◆ WRITTEN EXERCISE A ◆
Can you rewrite the paragraph in the text about Coorg that begins "Brief history:" as a short bulleted list that keeps its main facts?
◆ WRITTEN EXERCISE B ◆
According to the text about Coorg, what period is recommended for a visit?

◆ DOCUMENT TEXT ◆
+++++

Reading time: 15 minutes


26 years and still giggling

Coorg (aka Kodagu):

Coorg or Kodagu the well-known for the coffee that is grown here is located in the southern part of India, in the state of Karnataka. Known for the lush greenery and beautiful misty landscape nestled between green forests, Coorg is a must-visit for nature lovers.




Brief history: Following Coorg’s British annexation in the early 1830s, the region was directly under British rule until the Indian Independence in the late 1947. Coorg was recognized by the Indian Constitution as part “C” state and elected a government to assume office in the early 1950s with a chief minister of its own. In November 1956, the State of Coorg was amalgamated with the onetime state of Mysore, as part of a state reorganization. Now, the district of Coorg (Kodagu) is part of the state of Karnataka. Throughout the history of Coorg, no ruler has held direct sway over the region. Coorg has always been under the influence of local chieftains.

Uniqueness: The culture of Coorg has never been assimilated with the neighbours and has always maintained their unique identity. Coorgis have interesting cultural amalgamation. Even though Coorgis follow Animism and Hinduisms their marriages, birth celebrations are performed by a priest. A patrilineal tribe, the women are mostly educated and have rights and treated well. For example, widow remarriage have been an accepted social norm for a long time though in parts of India in certain sections people still raise their eyebrows over it. Guns have always been a part of their culture (for example there is a gun salutation when a son is born) though they hardly misuse it.


Coorgi women in traditional attire (Image taken from the net -Utsavpedia)

Best time to travel: This tranquil part of Karnataka, Coorg, can be a year round destination keeping the pleasant weather in mind. However end of September to April is recommended. We did a brave thing by visiting it during (in)famous Indian monsoon; in fact the red alert was sounded just after a day after we left. Certain areas in Coorg are low lying and gets flooded cutting off supplies and electricity so do check thoroughly before you make a monsoon plan.

Duration: A lot of travel sites and random people will suggest that it can be just a weekend gateaway from Bangalore. But if you truly want to explore Coorg and also relax (not one of those tourists who must tick all boxes within a 48 hours trip) then do plan a minimum 2N/3days or 3N/ 4days trip. You can take leisurely walks, trek, enjoy visits to the coffee and pepper plantations, visit nearby places of interest and have a wholesome short holiday.



Bangalore to Coorg: Coorg can be accessed from various parts of India by bus, trains and planes. Do check (and discuss with the place you will be staying) for the nearest station/ airport from your starting point.

I have always driven down from Bangalore, jotting down the route we took. Bangalore Nice Road – Kanakapura – Malavally – Mysore outer Ring Road – Kushalnagar (via Hunasur) – Madikeri.

+++++

[Source records]
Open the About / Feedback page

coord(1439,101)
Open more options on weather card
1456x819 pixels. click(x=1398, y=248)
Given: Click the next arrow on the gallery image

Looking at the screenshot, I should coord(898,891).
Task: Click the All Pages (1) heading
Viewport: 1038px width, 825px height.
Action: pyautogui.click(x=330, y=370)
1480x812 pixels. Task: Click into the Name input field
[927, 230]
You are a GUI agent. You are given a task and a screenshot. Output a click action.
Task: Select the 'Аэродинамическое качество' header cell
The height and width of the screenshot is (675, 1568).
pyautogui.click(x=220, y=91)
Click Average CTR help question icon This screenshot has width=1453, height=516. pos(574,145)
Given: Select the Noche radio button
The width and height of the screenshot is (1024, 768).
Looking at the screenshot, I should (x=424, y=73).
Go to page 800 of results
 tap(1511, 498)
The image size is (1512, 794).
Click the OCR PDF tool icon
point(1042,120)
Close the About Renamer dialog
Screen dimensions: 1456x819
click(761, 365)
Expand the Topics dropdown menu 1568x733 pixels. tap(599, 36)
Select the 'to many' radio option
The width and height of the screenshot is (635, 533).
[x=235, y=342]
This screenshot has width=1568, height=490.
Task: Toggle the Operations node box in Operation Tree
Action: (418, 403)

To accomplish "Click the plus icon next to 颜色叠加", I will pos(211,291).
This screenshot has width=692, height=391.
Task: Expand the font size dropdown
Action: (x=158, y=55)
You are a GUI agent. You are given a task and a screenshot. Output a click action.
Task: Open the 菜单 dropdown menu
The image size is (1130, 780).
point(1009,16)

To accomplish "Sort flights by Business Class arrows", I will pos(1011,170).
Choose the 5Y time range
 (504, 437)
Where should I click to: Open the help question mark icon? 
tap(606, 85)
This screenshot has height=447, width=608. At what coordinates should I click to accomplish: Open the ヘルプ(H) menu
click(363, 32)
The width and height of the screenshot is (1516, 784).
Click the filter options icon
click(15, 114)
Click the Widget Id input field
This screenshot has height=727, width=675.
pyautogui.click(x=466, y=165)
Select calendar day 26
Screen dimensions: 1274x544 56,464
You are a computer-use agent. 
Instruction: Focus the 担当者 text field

+++++

◆ COMPLETE OUTPUT A ◆
- Britain annexed Coorg in the early 1830s, and the region stayed under direct British rule until Indian Independence in 1947.
- The Indian Constitution recognized Coorg as a part "C" state. In the early 1950s it elected a government with its own chief minister.
- In November 1956, a state reorganization merged Coorg with the former state of Mysore.
- Coorg (Kodagu) is now a district of Karnataka.
- No ruler ever held direct sway over Coorg. It has always been under the influence of local chieftains.

◆ COMPLETE OUTPUT B ◆
The end of September to April.